Yaptırımlar, korku, evsizlik: Yeni temel güvencenin arkasında ne var

|   Politika

Jobcenter vidaları sıkıyor

Yoksulluktan etkilenen bir kişi eleştiriyor: Eski ve Anayasa’ya aykırı yaptırımlar yeni bir isim altında, geri dönüyor. Yeni temel güvence neden yoksulluğu derinleştiriyor, evsizliği teşvik ediyor ve sosyal devlete olan güveni yok ediyor?

Freitag'da yayınlanan eleştir,ye göre, kısa süre önce Bundestag yeni temel güvenceyi kabul etti – bana göre bu yasa sosyal politika açısından tam bir felaket. Sadece Bürgergeld’in gerisine düşmekle kalmıyor, bazı temel noktalarda eski Hartz IV düzenlemelerinden bile daha kötü. Hükümetimizin karnesi açısından utanç verici bir tablo.

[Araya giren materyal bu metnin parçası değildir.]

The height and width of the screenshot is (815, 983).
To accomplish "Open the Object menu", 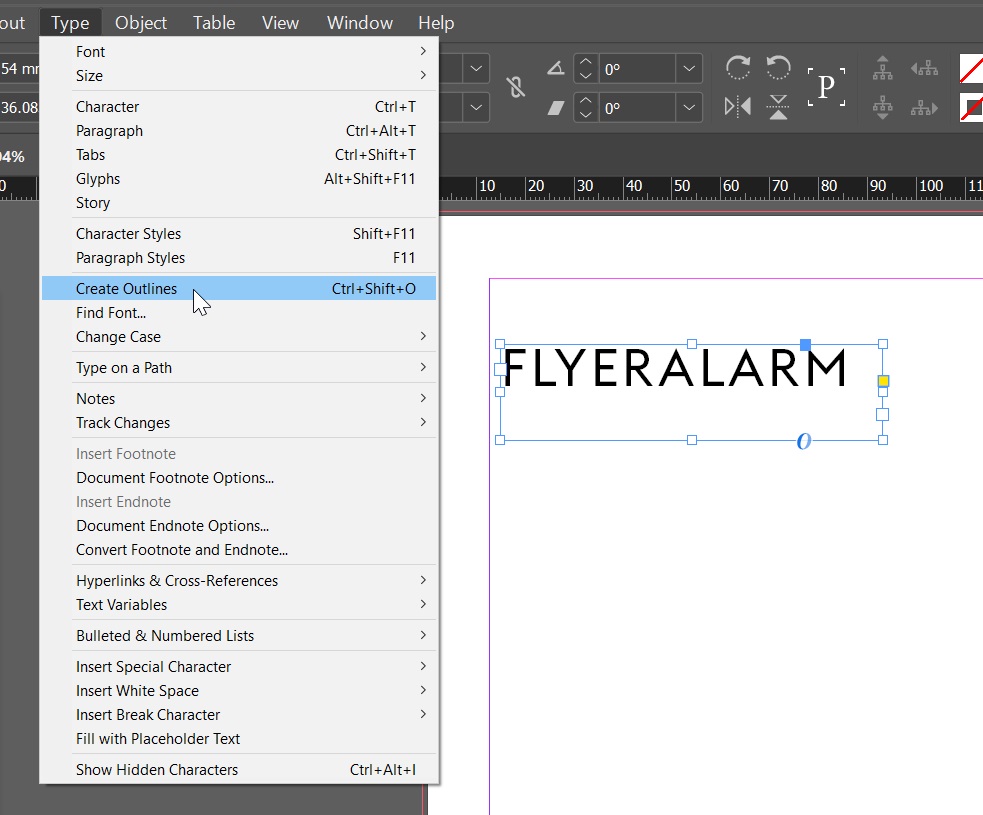I will (141, 22).
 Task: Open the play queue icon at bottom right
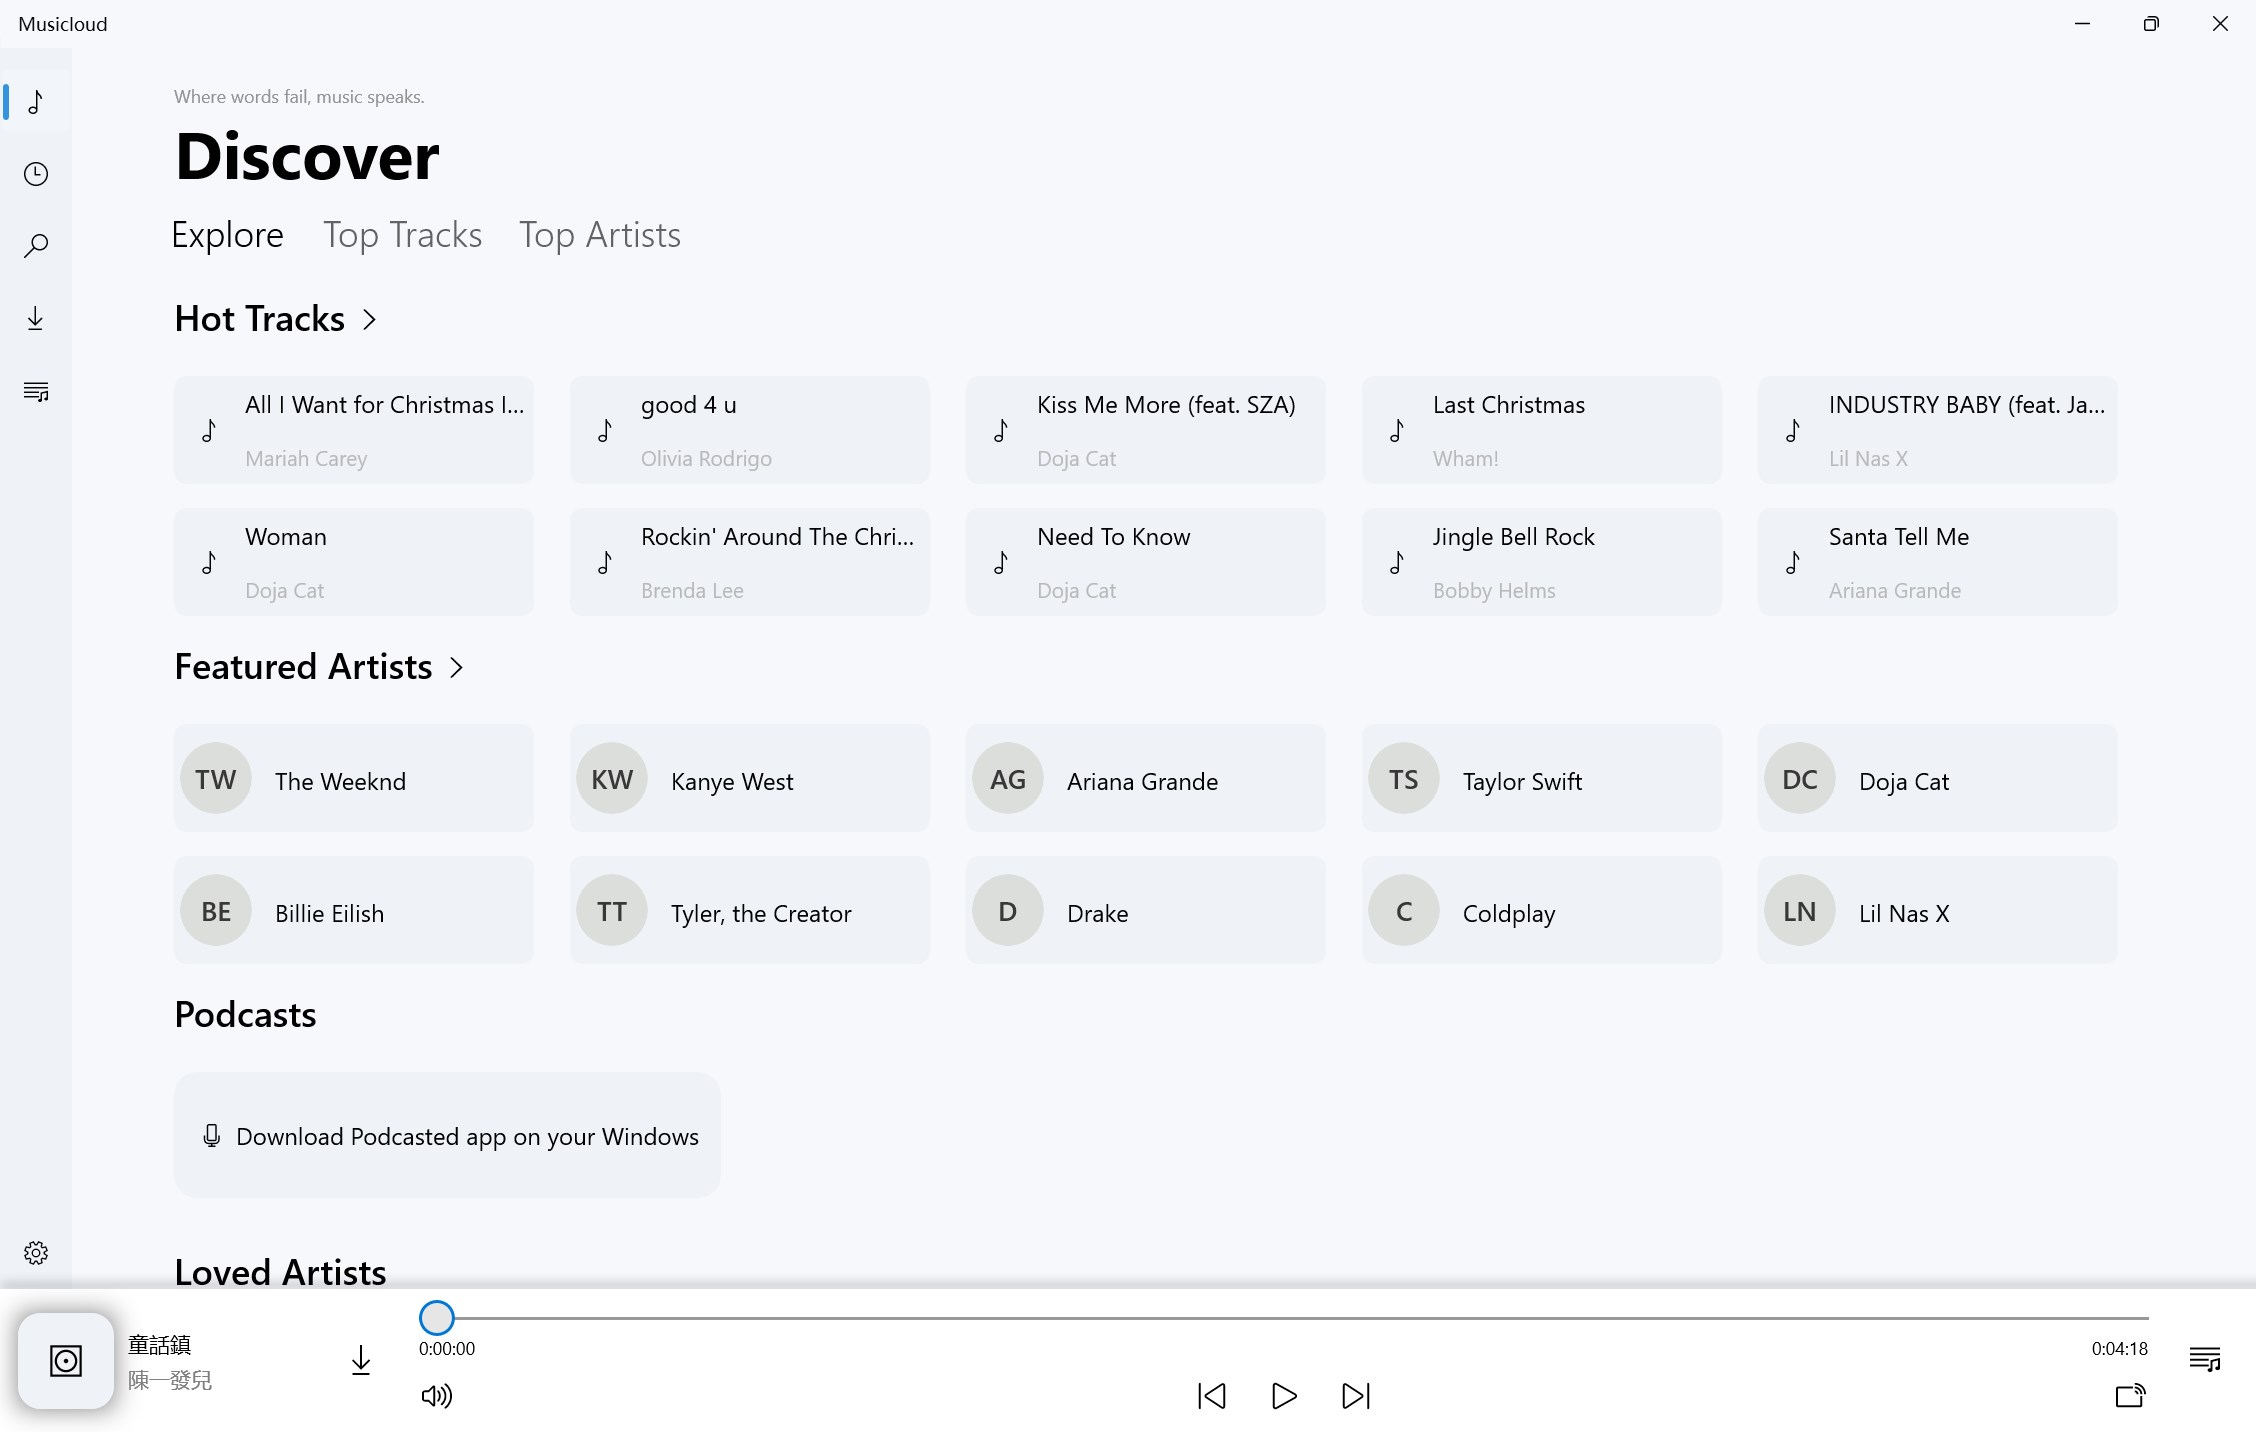point(2204,1359)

Bu yasa bir yalan üzerine kurulu: Bürgergeld alanların büyük ölçekte dolandırıcılık yaptığı ve bu nedenle daha sert yaptırımlara ihtiyaç duyulduğu iddia ediliyor. Bunun kanıtlara dayalı olarak doğru olmadığı biliniyor, ama belli ki bu kimsenin umurunda değil. Asıl ortaya çıkan şey, popülizmin ve sembolik siyasetin politik tartışma kültürümüzü ne kadar zehirlediği. Bu beni dehşete düşürüyor ve öfkelendiriyor.

Hartz IV reformları sırasında hâlâ hepimizin bir gün bu durumdan etkilenebileceğine dair toplumsal bir bilinç varken, bugün bu anlayış neredeyse tamamen yok olmuş durumda. Sessizlik kulakları sağır ediyor – ve bu, doğrudan etkilenen insanlara korku veriyor. Caydırma üzerine kurulu bir sosyal devlet, hâlâ sosyal devlet midir?

Özellikle öfkelendiren, yasanın Jobcenter çalışanları, bizzat etkilenenler ve sosyal yardım kuruluşları dinlenmeden kabul edilmiş olması. Bir kez daha, sonuçlarına katlanmak zorunda olan insanların üzerinden karar verildi. Bu umursamazlık ve duyarsızlık insanı çileden çıkarıyor.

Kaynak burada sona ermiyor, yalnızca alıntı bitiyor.